CHICAGO -- The Constitution provides life tenure for federal judges, which means they depart only if they die or choose to leave. It does not provide life tenure for members of Congress or state legislators, but politicians have gone a long way toward correcting that oversight.

It's true that these elected officials do have to answer to the voters every so often, but for most, elections are a symbolic ritual that have been drained of all suspense. The re-election rate for members of the House of Representatives typically exceeds 98 percent - which means the average congressman is statistically more likely to marry Angelina Jolie than to be voted out of office.

Most of them could echo the confidence expressed by former Louisiana Gov. Edwin Edwards, who once said the only way he could lose would be if he were "caught in bed with a dead girl or a live boy."

But the people of California and Ohio are about to get the chance to regain control of their democracy. On Nov. 8, they will vote on measures that would take reapportionment away from the legislature and turn it over to independent panels, whose members would not have the same incentive to maintain permanent employment for incumbents.

Gov. Arnold Schwarzenegger led the fight to put Proposition 77 on the ballot in California. Democrats accuse him of talking reform only because he hopes it will give his Republican Party an opportunity to take over the legislature. But now he has come out in favor of a similar proposition in Ohio, where it is unpopular among Republican lawmakers who fear they would lose control of the state legislature.

As a sitting governor, Mr. Schwarzenegger may be a member of the true ruling power in this country - which is not the Republican Party or the Democratic Party but the Incumbent Party. Yet he refuses to do its bidding.

He knows one big reason incumbents can sleep so soundly is that their districts are carefully designed to prevent voters from springing unwanted surprises. Legislators draw boundaries to ensure the outcome they want, even if it means creating districts that look like stick figures undergoing torture. One California district contains two large sections connected by only a narrow strip of coastline - prompting one expert to quip that it "is only contiguous at low tide."

Partisan gerrymandering has been around for centuries, but in recent years, thanks to computers, it has been refined to a virtually infallible science. Last year, 402 House incumbents ran for re-election. Only seven lost. In 2002, only four incumbents lost.

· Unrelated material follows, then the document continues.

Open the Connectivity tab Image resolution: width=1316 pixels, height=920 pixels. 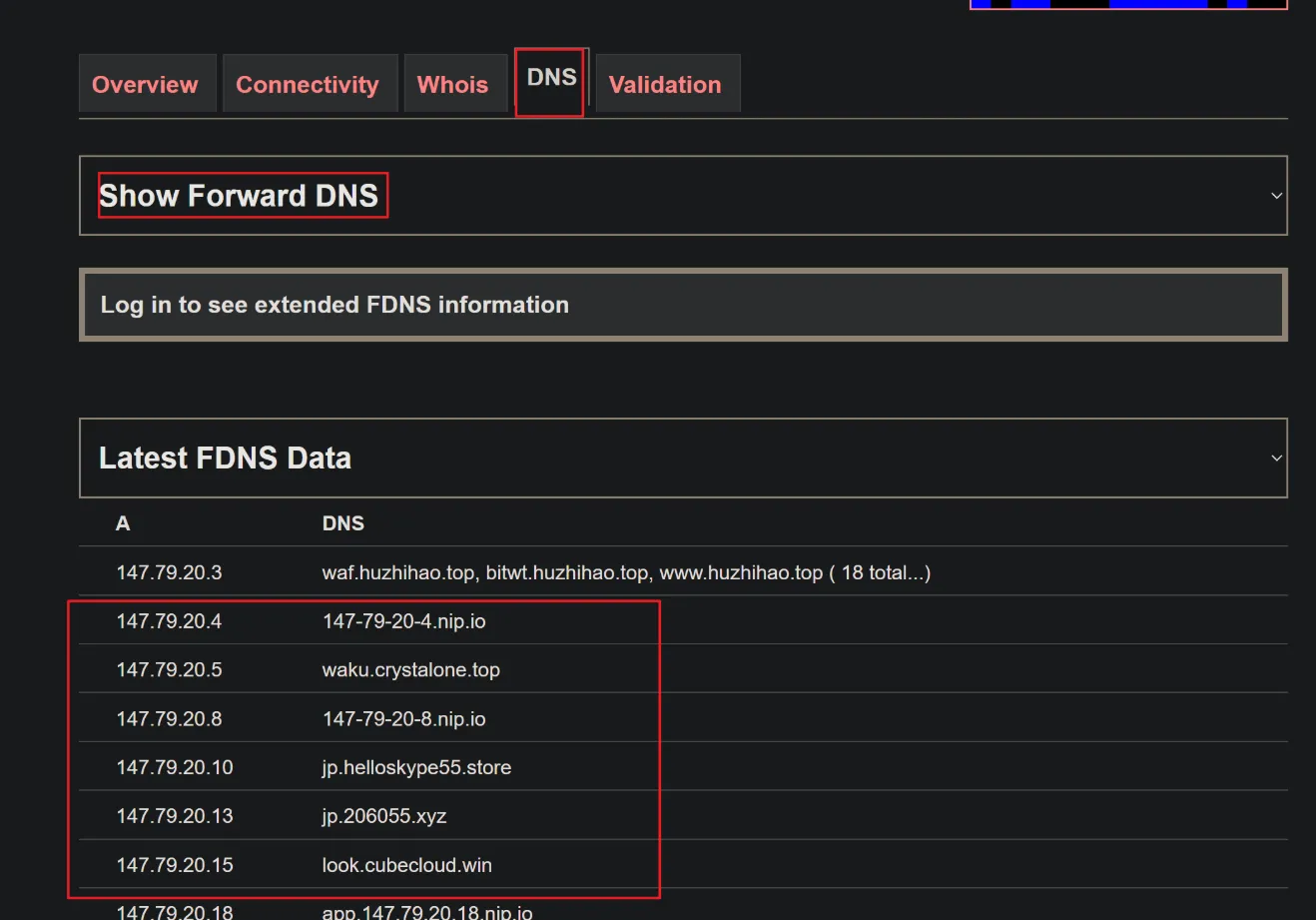[308, 85]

Even close races are becoming rare. In 1992, reports a study by the Cato Institute, 65 percent of House members running for re-election won by a landslide, defined as a margin of 20 points or more. By 2002, 80 percent enjoyed blowouts. That year, only 38 races out of 435 were decided by less than 10 percentage points.

California shows how bad things can get. In 2004, 153 legislative and congressional seats were up for election. Not one of them changed party hands.

But California also offers proof that things can be better. In the 1990s, the job of redistricting ended up in the hands of a court-appointed panel, and the results were dramatic. According to Common Cause, the number of competitive races increased by 50 percent. After the 2000 Census, though, the legislature got to redraw the district lines, and the number of competitive elections fell by 55 percent.

Ohioans likewise suffer from election results that are predetermined by the elected. Last year, 16 of the state's 18 seats in the U.S. House were contested, but not a single race was remotely competitive. The closest one was decided by a margin of 18 percentage points. The average margin of victory was 31 points.

The Ohio ballot initiative would turn reapportionment over to an independent commission with a mandate to bring back real elections.

If the measures in Ohio and California pass, future voters may encounter an experience that is increasingly rare: going to the polls without knowing the outcome in advance. That used to be the essence of democracy, and it could be again.

Steve Chapman is a columnist for the Chicago Tribune. His column appears Mondays and Wednesdays in The Sun.